Records to use
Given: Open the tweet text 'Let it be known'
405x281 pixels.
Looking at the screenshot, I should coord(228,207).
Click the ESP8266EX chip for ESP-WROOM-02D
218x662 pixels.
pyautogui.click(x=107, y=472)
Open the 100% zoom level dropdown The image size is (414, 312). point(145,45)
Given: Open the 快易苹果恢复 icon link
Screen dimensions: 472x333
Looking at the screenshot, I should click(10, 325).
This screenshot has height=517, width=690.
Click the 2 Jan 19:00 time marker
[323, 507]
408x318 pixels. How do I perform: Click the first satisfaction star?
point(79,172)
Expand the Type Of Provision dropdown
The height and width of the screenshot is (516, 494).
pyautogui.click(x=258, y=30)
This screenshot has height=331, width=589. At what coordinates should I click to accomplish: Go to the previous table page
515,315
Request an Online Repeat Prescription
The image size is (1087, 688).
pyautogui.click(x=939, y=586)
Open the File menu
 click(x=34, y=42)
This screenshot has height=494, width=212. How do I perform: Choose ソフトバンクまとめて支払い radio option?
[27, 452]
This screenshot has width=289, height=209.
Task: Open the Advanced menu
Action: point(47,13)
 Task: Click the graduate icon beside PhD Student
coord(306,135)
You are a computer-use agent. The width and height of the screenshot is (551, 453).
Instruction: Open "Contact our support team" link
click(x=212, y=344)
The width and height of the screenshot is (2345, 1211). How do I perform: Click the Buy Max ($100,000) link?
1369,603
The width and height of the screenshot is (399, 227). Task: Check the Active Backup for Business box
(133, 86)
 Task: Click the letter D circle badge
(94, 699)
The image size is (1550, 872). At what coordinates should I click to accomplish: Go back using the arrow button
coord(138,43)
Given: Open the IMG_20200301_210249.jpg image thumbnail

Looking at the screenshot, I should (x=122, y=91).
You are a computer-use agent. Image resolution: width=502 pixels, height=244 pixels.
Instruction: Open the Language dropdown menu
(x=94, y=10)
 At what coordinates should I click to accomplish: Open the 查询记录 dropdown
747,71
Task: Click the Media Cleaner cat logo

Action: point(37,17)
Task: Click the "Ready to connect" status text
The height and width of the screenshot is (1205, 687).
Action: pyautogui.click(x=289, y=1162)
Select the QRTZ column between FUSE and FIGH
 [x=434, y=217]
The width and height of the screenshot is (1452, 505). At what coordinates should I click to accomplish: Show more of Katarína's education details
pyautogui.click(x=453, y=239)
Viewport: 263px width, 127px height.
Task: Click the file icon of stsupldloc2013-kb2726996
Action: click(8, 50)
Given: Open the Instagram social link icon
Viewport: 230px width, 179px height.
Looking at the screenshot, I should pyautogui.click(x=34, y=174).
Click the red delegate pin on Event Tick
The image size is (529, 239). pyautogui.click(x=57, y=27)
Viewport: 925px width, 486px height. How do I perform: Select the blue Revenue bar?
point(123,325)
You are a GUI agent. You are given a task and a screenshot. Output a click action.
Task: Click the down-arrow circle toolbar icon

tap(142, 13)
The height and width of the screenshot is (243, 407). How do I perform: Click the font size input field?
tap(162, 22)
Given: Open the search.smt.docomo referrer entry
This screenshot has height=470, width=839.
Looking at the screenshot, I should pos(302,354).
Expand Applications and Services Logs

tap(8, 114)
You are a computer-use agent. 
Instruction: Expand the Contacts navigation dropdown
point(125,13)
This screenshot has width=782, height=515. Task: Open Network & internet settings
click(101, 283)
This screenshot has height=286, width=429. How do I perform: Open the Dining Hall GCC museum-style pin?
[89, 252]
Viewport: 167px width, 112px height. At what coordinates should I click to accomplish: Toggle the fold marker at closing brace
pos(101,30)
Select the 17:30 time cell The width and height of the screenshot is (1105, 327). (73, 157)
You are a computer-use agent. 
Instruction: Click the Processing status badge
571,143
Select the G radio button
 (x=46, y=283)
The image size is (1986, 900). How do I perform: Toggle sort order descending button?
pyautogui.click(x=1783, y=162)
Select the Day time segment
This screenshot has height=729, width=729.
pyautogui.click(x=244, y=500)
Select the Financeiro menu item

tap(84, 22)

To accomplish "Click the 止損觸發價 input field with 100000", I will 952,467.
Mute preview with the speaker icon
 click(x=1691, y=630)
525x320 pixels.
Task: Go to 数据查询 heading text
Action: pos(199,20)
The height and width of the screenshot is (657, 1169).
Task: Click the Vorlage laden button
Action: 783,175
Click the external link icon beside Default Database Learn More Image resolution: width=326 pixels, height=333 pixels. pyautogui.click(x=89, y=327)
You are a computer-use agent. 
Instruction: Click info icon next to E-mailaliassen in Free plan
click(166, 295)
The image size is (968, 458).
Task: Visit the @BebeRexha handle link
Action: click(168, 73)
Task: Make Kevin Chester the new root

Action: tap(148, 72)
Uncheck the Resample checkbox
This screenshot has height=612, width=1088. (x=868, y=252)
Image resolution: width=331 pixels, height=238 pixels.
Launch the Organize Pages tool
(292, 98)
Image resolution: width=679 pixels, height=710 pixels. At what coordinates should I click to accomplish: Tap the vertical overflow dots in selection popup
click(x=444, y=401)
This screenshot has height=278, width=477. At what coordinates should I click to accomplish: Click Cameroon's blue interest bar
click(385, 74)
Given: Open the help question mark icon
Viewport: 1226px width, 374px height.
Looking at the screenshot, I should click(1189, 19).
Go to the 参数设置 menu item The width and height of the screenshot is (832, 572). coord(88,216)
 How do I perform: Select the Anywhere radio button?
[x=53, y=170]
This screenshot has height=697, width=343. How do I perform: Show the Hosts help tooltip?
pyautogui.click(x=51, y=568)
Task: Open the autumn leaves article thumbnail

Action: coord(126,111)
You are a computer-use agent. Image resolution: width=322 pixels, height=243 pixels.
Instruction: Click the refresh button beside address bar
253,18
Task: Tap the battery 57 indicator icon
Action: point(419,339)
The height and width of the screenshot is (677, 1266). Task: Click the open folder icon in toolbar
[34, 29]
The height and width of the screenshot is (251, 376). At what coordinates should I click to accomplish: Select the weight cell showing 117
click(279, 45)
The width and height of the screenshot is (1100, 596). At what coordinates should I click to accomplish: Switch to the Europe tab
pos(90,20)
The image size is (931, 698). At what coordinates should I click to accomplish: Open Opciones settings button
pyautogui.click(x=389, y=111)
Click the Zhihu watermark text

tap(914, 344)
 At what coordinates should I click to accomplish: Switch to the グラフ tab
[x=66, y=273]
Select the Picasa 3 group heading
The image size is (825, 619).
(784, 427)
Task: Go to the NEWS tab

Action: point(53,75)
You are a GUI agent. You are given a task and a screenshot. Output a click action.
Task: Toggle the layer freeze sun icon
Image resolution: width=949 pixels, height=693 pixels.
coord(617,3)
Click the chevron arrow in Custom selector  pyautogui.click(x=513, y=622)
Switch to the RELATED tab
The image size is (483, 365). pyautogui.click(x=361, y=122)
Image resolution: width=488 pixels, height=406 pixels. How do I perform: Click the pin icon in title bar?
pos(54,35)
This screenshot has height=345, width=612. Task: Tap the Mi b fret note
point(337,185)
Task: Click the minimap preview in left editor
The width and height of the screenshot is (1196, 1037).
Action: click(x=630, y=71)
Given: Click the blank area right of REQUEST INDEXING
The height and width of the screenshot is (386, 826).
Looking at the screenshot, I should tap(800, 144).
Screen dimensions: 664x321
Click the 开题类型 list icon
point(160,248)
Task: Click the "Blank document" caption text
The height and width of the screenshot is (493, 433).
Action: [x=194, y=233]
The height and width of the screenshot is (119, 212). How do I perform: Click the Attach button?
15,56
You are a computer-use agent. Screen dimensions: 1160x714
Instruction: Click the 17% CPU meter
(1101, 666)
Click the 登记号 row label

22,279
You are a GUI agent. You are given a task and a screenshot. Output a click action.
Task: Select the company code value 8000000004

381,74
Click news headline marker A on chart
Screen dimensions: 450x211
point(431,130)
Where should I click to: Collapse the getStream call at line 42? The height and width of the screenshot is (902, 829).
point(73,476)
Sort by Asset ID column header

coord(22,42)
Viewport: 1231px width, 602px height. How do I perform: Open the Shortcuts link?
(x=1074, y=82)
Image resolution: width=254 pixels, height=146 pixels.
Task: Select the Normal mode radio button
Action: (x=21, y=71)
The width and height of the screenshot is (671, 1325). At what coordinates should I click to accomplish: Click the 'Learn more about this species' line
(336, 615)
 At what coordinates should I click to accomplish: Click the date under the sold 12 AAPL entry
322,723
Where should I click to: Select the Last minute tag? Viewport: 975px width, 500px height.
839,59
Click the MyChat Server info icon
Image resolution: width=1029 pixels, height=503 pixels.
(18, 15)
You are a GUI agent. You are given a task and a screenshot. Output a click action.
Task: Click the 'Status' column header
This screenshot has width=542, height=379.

Activity
The answer should consist of the lines from the first line of the entries through the line with "Open the 100%", copied exactly.

Solved exercise
Given: Open the tweet text 'Let it be known'
405x281 pixels.
Looking at the screenshot, I should coord(228,207).
Click the ESP8266EX chip for ESP-WROOM-02D
218x662 pixels.
pyautogui.click(x=107, y=472)
Open the 100% zoom level dropdown The image size is (414, 312). point(145,45)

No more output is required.